Станко выпрямился и огляделся; слева коридор заканчивался тупиком,
справа веяло затхлой влагой.
Я под озером, понял Станко и испугался, так ярко представилась ему
масса земли и воды, нависающая у него над головой.
Стуча зубами от холода и нервного напряжения, он свернул направо.
Он больше никогда не увидит Илияша. Здесь, в подземелье, некого
обманывать и не перед кем притворяться - они больше не встретятся.
Станко вдруг стало мучительно, нестерпимо одиноко. Всю жизнь он
мечтал иметь рядом кого-то, кто придет на помощь и спасет во что бы то ни
стало, на кого можно рассчитывать, с кем можно говорить... Ерунда, он
просто увидел в Илияше то, чего не самом деле не было. Он так и не вырос;
он до седых волос останется растерянным сельским сопляком, готовым
броситься на шею первому приглянувшемуся мужчине: "Ты - мой папа? Да?"
И, окончательно разбередив себя, он со злостью плюнул на покрытый
плитами пол. Хватит. Теперь у него один друг и одна надежда - меч. Тот не
подведет и не запросит денег. Впереди последний шаг, последний удар...
Стиснув зубы, Станко поднял свечку над головой и пошел быстрее.
Коридор не расширялся и не сужался; на уровне человеческого роста в
стены вмурованы были кольца - для факелов, подумал Станко. Где-то капала
вода; по полу бежал пропахший гнилью ручей, и каждый шаг непрошенного
гостя отдавался шлепаньем, будто плюхались в болото сытые жабы...
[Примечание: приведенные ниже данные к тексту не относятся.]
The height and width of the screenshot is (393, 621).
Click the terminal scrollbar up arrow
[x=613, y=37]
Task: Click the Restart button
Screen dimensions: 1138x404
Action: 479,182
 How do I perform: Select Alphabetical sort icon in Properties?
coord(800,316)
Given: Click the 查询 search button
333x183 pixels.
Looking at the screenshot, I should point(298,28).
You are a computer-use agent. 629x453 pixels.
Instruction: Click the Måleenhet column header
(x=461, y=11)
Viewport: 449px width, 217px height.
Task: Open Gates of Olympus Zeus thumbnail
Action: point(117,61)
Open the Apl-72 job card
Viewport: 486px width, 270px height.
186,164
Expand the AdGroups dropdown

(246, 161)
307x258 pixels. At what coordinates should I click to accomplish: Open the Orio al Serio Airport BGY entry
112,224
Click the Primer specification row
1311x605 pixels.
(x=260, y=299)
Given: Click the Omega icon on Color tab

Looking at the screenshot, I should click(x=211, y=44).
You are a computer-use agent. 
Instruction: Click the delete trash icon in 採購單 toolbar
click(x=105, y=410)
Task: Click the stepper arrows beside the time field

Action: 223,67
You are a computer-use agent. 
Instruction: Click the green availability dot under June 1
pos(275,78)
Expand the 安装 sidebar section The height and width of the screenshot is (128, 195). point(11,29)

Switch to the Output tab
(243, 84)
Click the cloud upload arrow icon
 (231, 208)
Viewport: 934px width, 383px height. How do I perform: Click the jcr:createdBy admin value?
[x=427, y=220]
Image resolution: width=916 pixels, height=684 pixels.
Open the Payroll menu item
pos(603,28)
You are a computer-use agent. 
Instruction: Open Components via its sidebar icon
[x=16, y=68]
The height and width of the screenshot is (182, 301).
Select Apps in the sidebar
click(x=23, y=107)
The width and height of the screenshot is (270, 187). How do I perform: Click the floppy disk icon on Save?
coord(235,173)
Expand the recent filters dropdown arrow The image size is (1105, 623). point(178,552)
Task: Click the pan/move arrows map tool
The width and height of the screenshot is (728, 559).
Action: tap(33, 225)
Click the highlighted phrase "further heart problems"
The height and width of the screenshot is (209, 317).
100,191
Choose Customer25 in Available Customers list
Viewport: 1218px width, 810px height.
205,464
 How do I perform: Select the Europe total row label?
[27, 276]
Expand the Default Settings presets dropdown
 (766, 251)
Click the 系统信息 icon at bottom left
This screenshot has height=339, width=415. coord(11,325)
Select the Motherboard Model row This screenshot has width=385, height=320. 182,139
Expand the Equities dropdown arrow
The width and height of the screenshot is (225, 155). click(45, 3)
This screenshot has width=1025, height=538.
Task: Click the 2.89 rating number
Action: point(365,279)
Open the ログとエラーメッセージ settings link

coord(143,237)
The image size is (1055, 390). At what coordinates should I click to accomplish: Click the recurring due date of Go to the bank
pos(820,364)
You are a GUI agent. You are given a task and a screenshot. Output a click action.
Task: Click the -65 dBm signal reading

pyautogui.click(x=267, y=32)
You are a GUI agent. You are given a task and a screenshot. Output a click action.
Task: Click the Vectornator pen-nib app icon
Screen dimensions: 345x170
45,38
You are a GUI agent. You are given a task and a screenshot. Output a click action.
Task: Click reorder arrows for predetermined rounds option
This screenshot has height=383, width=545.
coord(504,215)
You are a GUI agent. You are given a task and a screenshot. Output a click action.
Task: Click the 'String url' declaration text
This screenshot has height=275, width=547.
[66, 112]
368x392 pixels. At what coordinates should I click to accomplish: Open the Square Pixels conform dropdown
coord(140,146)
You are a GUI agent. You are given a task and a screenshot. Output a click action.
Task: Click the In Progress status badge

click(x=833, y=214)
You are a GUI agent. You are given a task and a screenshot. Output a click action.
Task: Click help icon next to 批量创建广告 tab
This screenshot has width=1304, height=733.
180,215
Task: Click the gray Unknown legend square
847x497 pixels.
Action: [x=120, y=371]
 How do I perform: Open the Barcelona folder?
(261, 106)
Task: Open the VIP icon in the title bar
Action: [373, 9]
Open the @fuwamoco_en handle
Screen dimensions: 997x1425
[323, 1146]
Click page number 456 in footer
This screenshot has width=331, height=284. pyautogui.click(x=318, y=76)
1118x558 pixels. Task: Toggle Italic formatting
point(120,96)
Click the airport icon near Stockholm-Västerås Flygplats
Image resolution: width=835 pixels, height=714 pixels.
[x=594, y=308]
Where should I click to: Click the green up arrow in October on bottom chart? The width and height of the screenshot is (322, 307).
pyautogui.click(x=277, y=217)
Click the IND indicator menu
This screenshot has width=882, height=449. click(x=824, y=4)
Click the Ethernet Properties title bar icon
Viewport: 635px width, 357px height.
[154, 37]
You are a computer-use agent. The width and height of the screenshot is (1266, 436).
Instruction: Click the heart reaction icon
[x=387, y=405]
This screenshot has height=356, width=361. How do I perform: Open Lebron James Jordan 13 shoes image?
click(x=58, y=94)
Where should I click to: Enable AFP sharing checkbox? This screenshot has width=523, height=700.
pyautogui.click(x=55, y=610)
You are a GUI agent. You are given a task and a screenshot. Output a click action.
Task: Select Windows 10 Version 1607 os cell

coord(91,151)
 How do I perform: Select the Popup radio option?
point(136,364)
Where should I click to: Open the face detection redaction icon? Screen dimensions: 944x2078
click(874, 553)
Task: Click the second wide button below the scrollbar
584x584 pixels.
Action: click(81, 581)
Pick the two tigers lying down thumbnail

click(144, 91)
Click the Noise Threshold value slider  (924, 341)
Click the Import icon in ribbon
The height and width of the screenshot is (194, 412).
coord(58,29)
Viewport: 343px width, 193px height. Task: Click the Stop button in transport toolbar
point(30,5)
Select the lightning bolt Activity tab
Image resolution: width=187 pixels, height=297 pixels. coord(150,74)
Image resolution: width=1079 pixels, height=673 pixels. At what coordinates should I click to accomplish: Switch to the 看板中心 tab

Не думать ни о чем, вспомнить мать. Ее похитили из родительского дома
накануне свадьбы... Неужели он, Станко, когда-нибудь женится на Виле?
Вила... Вот так штука, он совсем забыл о ней, забыл ее лицо, забыл ее
голос... Почему? Разве это правильно? Почему то, что казалось таким
важным, теперь отошло, стерлось, выцвело... Снова Илияш: "А если ты
забудешь ее"... Да нет же, не то! Он должен думать о другом... Мать
похитили накануне свадьбы, князь Лиго вывез ее в поле, и там, под гогот
стражи... А вдруг это и вправду был не князь Лиго?! Какой-то мерзавец,
глумясь, присвоил себе княжеский титул... "В тебе благородная кровь"... Но
она же ненавидела его?!
Станко остановился. Дрожащей рукой прилепил свечку к стене. Вытер пот
со лба.
Э, так не годится. Воин не может идти на бой в рассуждениях и
раздумьях... А все проклятый Илияш! Не друг он, а враг заклятый, тайный -
сеятель сомнений...
Станко тряхнул головой - пышные когда-то, а теперь слипшиеся в грязи
длинные волосы мотнулись и упали. Прерывисто вздохнув, он вытянул меч.
...Тяжесть, лежащая в его ладони, была силой и властью... Желобок на
мече был... был прямой дорогой, с которой не свернуть...
Не свернуть.
Кем бы ни был человек, надругавшийся над его матерью, как бы мать
потом не относилась к нему - но она была несчастна. Никогда в жизни она не
знала покоя, и никакой Илияш не сможет этого опровергнуть. Он, Станко,
знает о ее бессонных ночах, пережитых унижениях, слезах... Неужели все это
останется неотплаченным?! Нет, кто-то должен заплатить, и пусть это будет
князь Лиго!
Он враз успокоился. Руки перестали дрожать, даже свечка разгорелась
ровнее. Кинув оружие в ножны, он отлепил ее от стены и двинулся вперед, и
каждый шаг его был уверенным шагом мстителя.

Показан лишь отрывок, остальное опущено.